The exosome suspension was diluted with PBS at a 1:1 ratio. Ten microliters of exosome re-suspension was dropped onto formvar-carbon-coated grids and blotted with filter paper after being sedated for 1 min. Then 10 μL of 3% phosphotungstic acid was dropped onto the exosome area for 1 min. After the excess staining buffer was removed with filter paper, the grid was left to air-dry for 5 min. Morphologic visualization of exosomes was carried out using a high-resolution transmission electron microscope (Hitachi HT7700, Japan) at 80 kV.

Western Blot Analysis

PBS suspended exosomes were treated with RIPA lysis buffer (Beyotime, China) with a protease inhibitor (Roche, USA) and vortexed every 5–10 min for 30 min. Subsequently, the sample was spun at 14,000 g for 20 min to remove any debris and the supernatant was collected. Protein samples of 10 μg per lane were loaded onto 10% SDS-PAGE gels and transferred onto PVDF membranes (Millipore, USA) for 90 min. For immunodetection, the membranes were incubated with primary antibodies at 4°C overnight: CD63 (ab134045), CD81 (ab109201), TSG101 (ab125011), and Calnexin (ab22595) at 1:1,000 dilution. All primary antibodies were from Abcam, Cambridge, UK. The next morning the membranes were washed three times with TBS-T, 10 min each time. After incubation with a secondary antibody with gentle shaking at room temperature for 30–60 min, the membranes were washed with TBS-T, and the membrane was incubated with luminol substrate solution (Transgene, China) for 1 min. Signal of the target protein was collected with a Chemiluminescence imaging system (Proteinsimple, USA). All experiments were done at least five times.

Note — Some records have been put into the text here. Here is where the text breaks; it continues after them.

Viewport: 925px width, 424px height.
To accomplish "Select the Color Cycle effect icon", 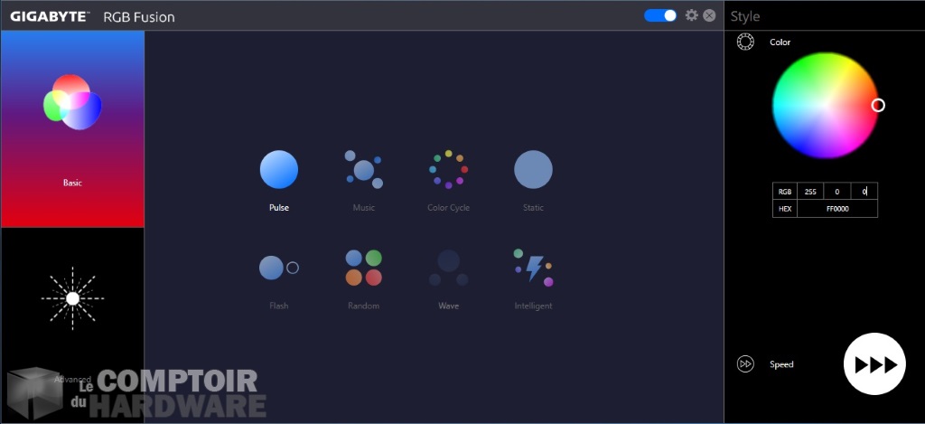I will click(x=448, y=169).
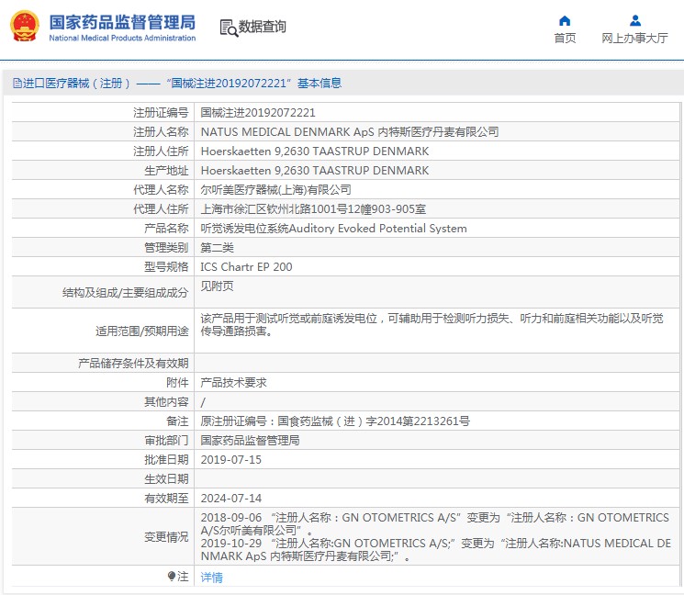Open the 详情 details link
The width and height of the screenshot is (684, 595).
(x=211, y=578)
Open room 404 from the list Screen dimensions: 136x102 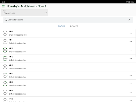[68, 58]
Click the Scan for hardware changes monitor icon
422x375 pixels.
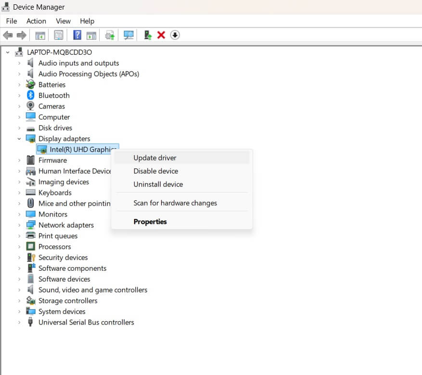point(128,35)
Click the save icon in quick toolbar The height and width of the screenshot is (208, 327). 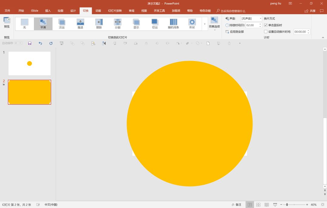point(30,43)
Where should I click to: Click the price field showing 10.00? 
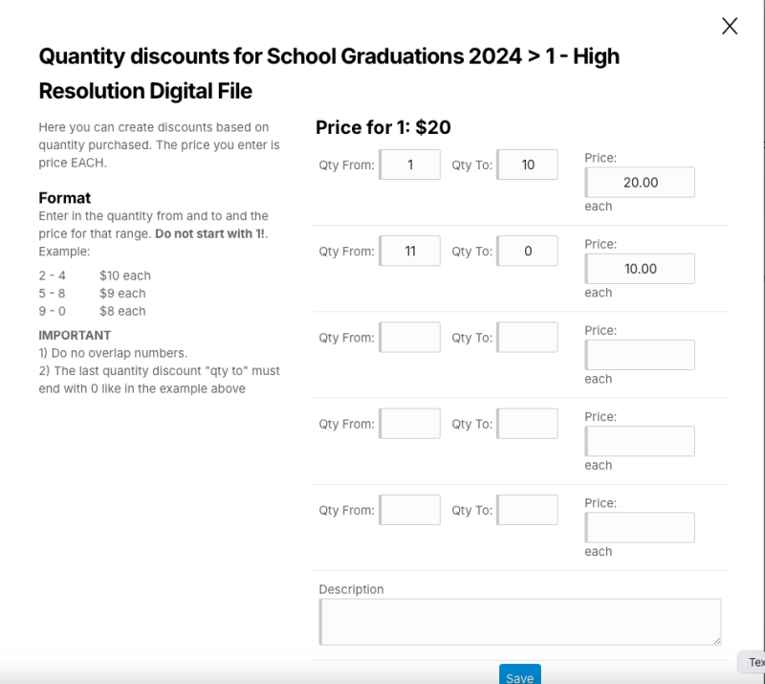(640, 269)
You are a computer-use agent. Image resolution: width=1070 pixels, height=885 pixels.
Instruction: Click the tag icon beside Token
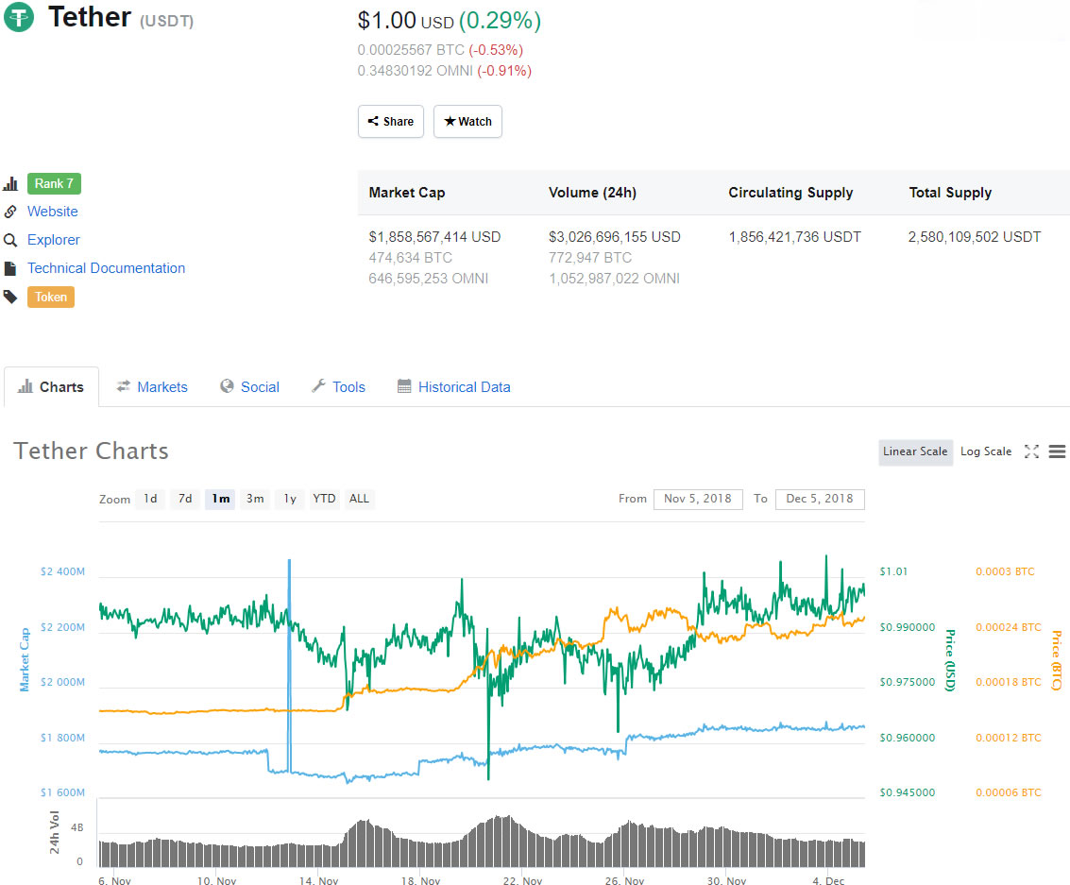click(10, 297)
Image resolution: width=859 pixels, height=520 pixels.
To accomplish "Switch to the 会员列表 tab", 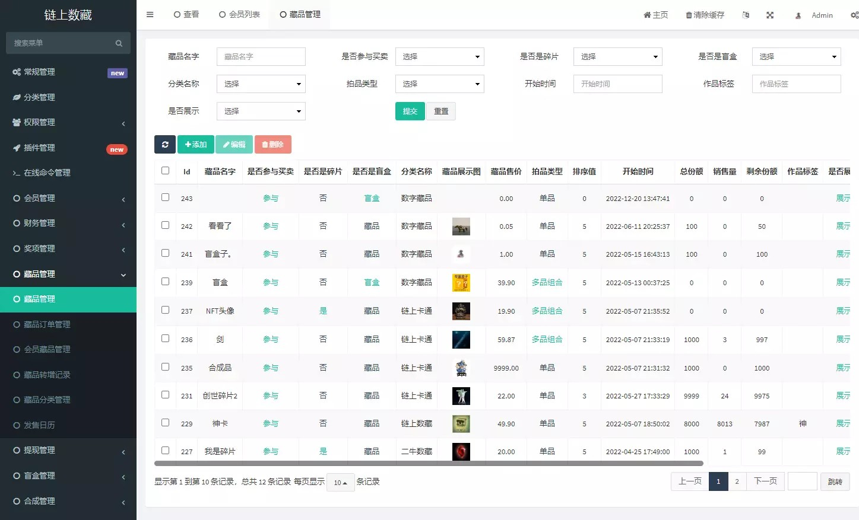I will (239, 15).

Flow Cytometry for Nanoparticle Analysis

Flow NanoAnalyzer model type N30 (NanoFCM Inc., Xiamen, China) was used to determine the size distribution and granular concentration of exosomes according to the manufacturer's instructions. Briefly, the isolated exosomes were diluted with PBS at 1:100 dilution. The Silica Nanospheres Cocktail (S16M-Exo, NanoFCM Inc.) was employed as size standard when constructing a calibration curve regarding particle sizes and side scattering intensities. Using this calibration curve, the side scattering intensity of every exosome was converted into the corresponding vesicle size.

RNA Isolation

The miRNAs were extracted from plasma-isolated exosomes using the miRNeasy Micro Kit per the manufacturer's protocol (QIAGEN, Valencia, CA). The extracted RNA was eluted with 14 μL of RNase-free water. In the validation phase, the on-column binding RNA was treated with 30 units of DNase I for 15 min at room temperature before being eluted with H₂O. The quality, yield, and distribution of miRNAs were analyzed using the Agilent 2100 bioanalyzer with Small RNA Chips (Agilent Technologies, Santa Clara, CA).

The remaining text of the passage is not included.